**Extracted data:**
........

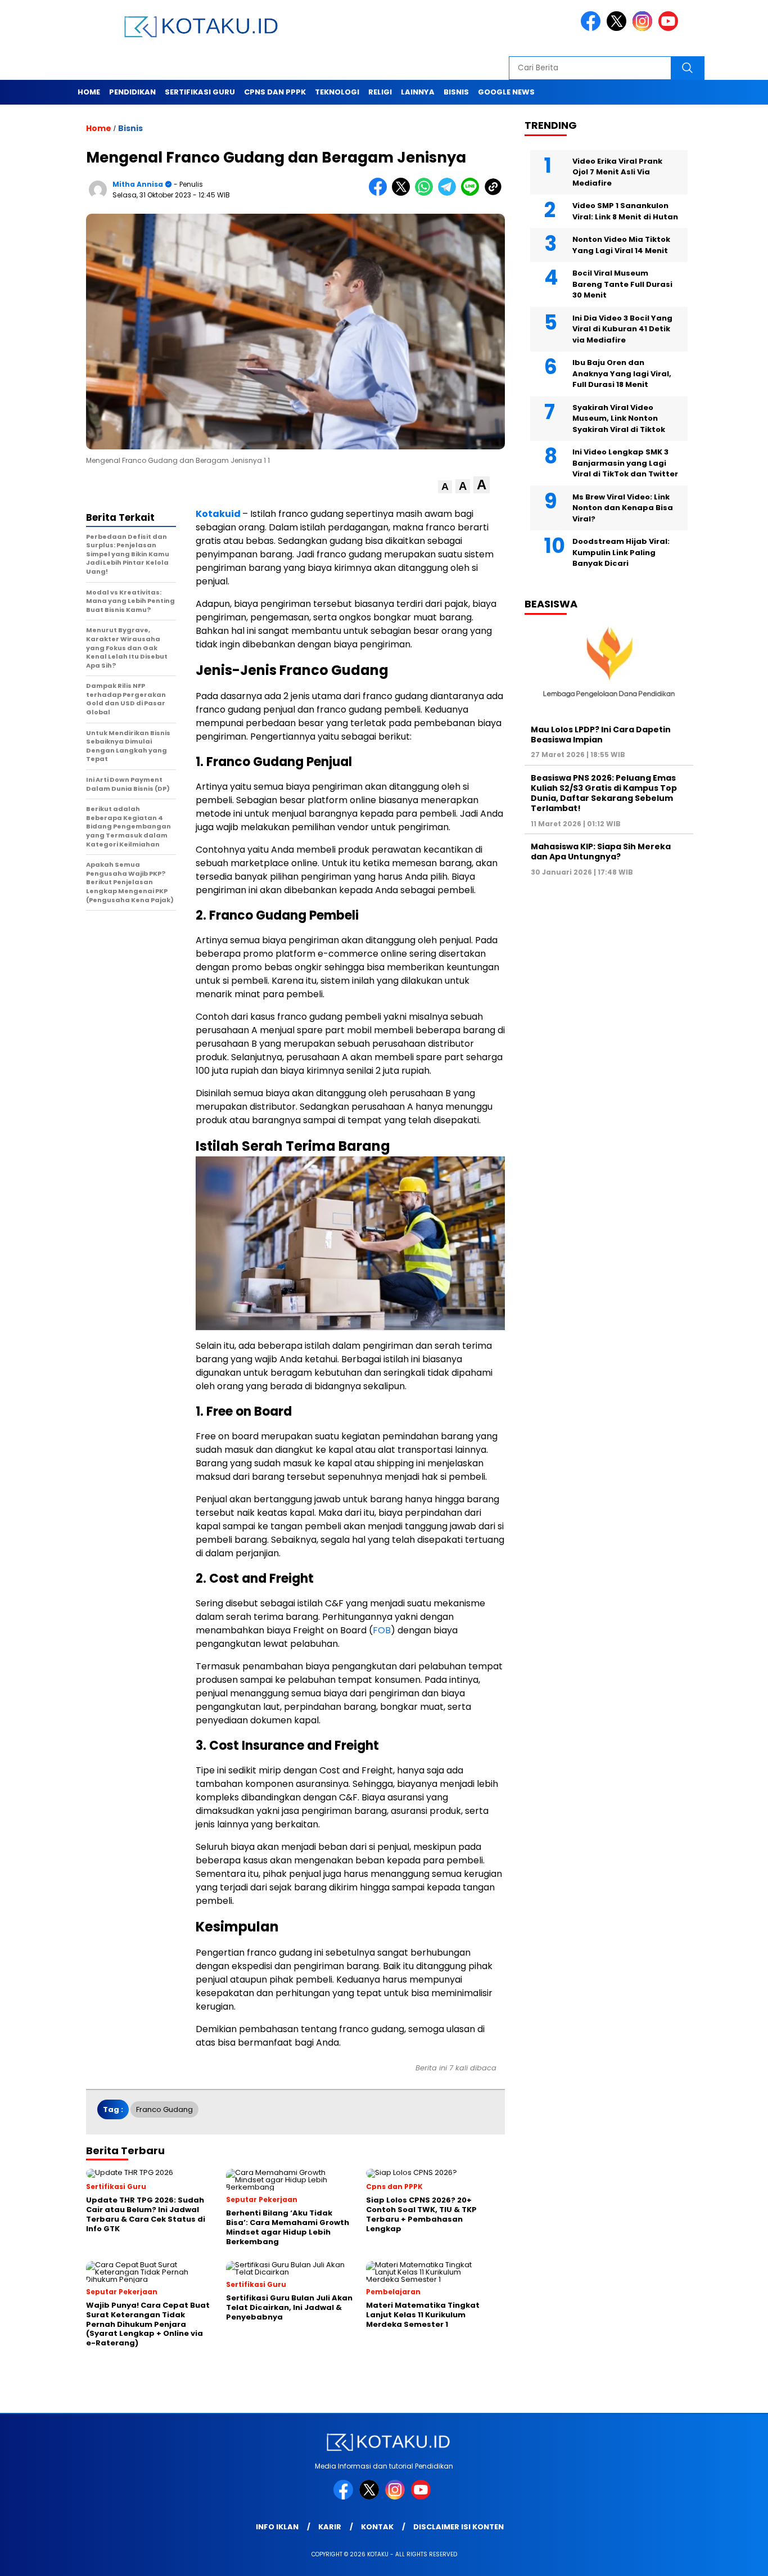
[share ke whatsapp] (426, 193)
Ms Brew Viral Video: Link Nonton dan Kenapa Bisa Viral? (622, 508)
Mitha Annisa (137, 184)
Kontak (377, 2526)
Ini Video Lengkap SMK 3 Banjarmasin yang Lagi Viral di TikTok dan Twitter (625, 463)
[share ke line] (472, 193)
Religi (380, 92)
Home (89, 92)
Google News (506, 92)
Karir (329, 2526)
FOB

........

**Exercise details:** None of the pictures should be carried over when the data above is transcribed exactly.

**Reply:**
[share ke whatsapp] (426, 193)
Ms Brew Viral Video: Link Nonton dan Kenapa Bisa Viral? (622, 508)
Mitha Annisa (137, 184)
Kontak (377, 2526)
Ini Video Lengkap SMK 3 Banjarmasin yang Lagi Viral di TikTok dan Twitter (625, 463)
[share ke line] (472, 193)
Religi (380, 92)
Home (89, 92)
Google News (506, 92)
Karir (329, 2526)
FOB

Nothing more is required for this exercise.